## Lavoro da svolgere:
Puoi trasformare tutti i record qui sotto in una lista JSON di stringhe, con una stringa per ogni riga e senza le righe vuote?

######

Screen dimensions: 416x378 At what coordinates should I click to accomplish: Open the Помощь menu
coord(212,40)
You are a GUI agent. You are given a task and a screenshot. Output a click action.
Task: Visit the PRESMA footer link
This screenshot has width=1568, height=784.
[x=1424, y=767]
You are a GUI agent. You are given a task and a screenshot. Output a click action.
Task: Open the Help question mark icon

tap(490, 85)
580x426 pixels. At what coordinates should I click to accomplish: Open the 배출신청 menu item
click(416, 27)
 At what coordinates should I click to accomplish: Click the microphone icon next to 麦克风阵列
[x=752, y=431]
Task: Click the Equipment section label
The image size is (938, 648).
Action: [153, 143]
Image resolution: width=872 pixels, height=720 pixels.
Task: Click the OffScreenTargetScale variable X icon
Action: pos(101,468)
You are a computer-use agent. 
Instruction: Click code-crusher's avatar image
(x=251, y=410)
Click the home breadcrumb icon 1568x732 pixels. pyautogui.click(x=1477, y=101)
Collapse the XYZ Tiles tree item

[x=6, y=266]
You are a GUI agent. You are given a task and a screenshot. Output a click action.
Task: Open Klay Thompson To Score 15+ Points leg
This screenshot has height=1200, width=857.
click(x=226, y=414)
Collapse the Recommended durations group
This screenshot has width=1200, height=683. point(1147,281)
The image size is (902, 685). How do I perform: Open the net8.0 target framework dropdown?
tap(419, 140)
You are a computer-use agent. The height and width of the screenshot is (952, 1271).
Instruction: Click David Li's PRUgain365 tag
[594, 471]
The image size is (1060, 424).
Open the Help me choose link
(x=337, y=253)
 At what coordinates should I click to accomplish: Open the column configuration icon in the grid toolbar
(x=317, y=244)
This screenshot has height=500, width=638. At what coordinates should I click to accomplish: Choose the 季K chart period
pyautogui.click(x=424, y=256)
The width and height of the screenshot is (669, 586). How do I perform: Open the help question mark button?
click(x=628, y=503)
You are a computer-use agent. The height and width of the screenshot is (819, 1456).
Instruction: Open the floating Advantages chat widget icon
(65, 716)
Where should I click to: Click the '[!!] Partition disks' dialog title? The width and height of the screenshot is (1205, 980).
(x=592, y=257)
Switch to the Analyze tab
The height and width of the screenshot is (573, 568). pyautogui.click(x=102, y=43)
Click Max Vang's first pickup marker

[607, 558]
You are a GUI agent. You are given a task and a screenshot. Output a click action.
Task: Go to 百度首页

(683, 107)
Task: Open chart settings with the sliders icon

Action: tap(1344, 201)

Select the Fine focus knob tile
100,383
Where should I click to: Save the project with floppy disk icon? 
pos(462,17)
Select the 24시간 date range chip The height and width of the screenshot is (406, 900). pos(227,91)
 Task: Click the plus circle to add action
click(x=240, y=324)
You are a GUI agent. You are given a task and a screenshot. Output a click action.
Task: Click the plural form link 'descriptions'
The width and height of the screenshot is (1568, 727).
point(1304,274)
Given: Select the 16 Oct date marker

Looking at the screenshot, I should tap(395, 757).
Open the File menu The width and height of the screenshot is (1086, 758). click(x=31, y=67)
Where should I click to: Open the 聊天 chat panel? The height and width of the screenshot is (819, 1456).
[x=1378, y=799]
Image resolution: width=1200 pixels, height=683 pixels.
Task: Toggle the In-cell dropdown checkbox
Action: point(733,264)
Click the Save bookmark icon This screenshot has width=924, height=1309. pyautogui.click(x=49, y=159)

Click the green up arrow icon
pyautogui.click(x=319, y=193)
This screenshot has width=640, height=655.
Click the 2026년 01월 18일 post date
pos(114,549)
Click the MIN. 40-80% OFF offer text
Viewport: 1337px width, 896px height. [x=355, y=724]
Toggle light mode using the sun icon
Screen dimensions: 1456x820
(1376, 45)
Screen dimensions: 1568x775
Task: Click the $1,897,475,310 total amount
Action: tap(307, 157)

######

## Soluzione scritta:
[
  "Screen dimensions: 416x378 At what coordinates should I click to accomplish: Open the Помощь menu",
  "coord(212,40)",
  "You are a GUI agent. You are given a task and a screenshot. Output a click action.",
  "Task: Visit the PRESMA footer link",
  "This screenshot has width=1568, height=784.",
  "[x=1424, y=767]",
  "You are a GUI agent. You are given a task and a screenshot. Output a click action.",
  "Task: Open the Help question mark icon",
  "tap(490, 85)",
  "580x426 pixels. At what coordinates should I click to accomplish: Open the 배출신청 menu item",
  "click(416, 27)",
  " At what coordinates should I click to accomplish: Click the microphone icon next to 麦克风阵列",
  "[x=752, y=431]",
  "Task: Click the Equipment section label",
  "The image size is (938, 648).",
  "Action: [153, 143]",
  "Image resolution: width=872 pixels, height=720 pixels.",
  "Task: Click the OffScreenTargetScale variable X icon",
  "Action: pos(101,468)",
  "You are a computer-use agent. ",
  "Instruction: Click code-crusher's avatar image",
  "(x=251, y=410)",
  "Click the home breadcrumb icon 1568x732 pixels. pyautogui.click(x=1477, y=101)",
  "Collapse the XYZ Tiles tree item",
  "[x=6, y=266]",
  "You are a GUI agent. You are given a task and a screenshot. Output a click action.",
  "Task: Open Klay Thompson To Score 15+ Points leg",
  "This screenshot has height=1200, width=857.",
  "click(x=226, y=414)",
  "Collapse the Recommended durations group",
  "This screenshot has width=1200, height=683. point(1147,281)",
  "The image size is (902, 685). How do I perform: Open the net8.0 target framework dropdown?",
  "tap(419, 140)",
  "You are a computer-use agent. The height and width of the screenshot is (952, 1271).",
  "Instruction: Click David Li's PRUgain365 tag",
  "[594, 471]",
  "The image size is (1060, 424).",
  "Open the Help me choose link",
  "(x=337, y=253)",
  " At what coordinates should I click to accomplish: Open the column configuration icon in the grid toolbar",
  "(x=317, y=244)",
  "This screenshot has height=500, width=638. At what coordinates should I click to accomplish: Choose the 季K chart period",
  "pyautogui.click(x=424, y=256)",
  "The width and height of the screenshot is (669, 586). How do I perform: Open the help question mark button?",
  "click(x=628, y=503)",
  "You are a computer-use agent. The height and width of the screenshot is (819, 1456).",
  "Instruction: Open the floating Advantages chat widget icon",
  "(65, 716)",
  "Where should I click to: Click the '[!!] Partition disks' dialog title? The width and height of the screenshot is (1205, 980).",
  "(x=592, y=257)",
  "Switch to the Analyze tab",
  "The height and width of the screenshot is (573, 568). pyautogui.click(x=102, y=43)",
  "Click Max Vang's first pickup marker",
  "[607, 558]",
  "You are a GUI agent. You are given a task and a screenshot. Output a click action.",
  "Task: Go to 百度首页",
  "(683, 107)",
  "Task: Open chart settings with the sliders icon",
  "Action: tap(1344, 201)",
  "Select the Fine focus knob tile",
  "100,383",
  "Where should I click to: Save the project with floppy disk icon? ",
  "pos(462,17)",
  "Select the 24시간 date range chip The height and width of the screenshot is (406, 900). pos(227,91)",
  " Task: Click the plus circle to add action",
  "click(x=240, y=324)",
  "You are a GUI agent. You are given a task and a screenshot. Output a click action.",
  "Task: Click the plural form link 'descriptions'",
  "The width and height of the screenshot is (1568, 727).",
  "point(1304,274)",
  "Given: Select the 16 Oct date marker",
  "Looking at the screenshot, I should tap(395, 757).",
  "Open the File menu The width and height of the screenshot is (1086, 758). click(x=31, y=67)",
  "Where should I click to: Open the 聊天 chat panel? The height and width of the screenshot is (819, 1456).",
  "[x=1378, y=799]",
  "Image resolution: width=1200 pixels, height=683 pixels.",
  "Task: Toggle the In-cell dropdown checkbox",
  "Action: point(733,264)",
  "Click the Save bookmark icon This screenshot has width=924, height=1309. pyautogui.click(x=49, y=159)",
  "Click the green up arrow icon",
  "pyautogui.click(x=319, y=193)",
  "This screenshot has width=640, height=655.",
  "Click the 2026년 01월 18일 post date",
  "pos(114,549)",
  "Click the MIN. 40-80% OFF offer text",
  "Viewport: 1337px width, 896px height. [x=355, y=724]",
  "Toggle light mode using the sun icon",
  "Screen dimensions: 1456x820",
  "(1376, 45)",
  "Screen dimensions: 1568x775",
  "Task: Click the $1,897,475,310 total amount",
  "Action: tap(307, 157)"
]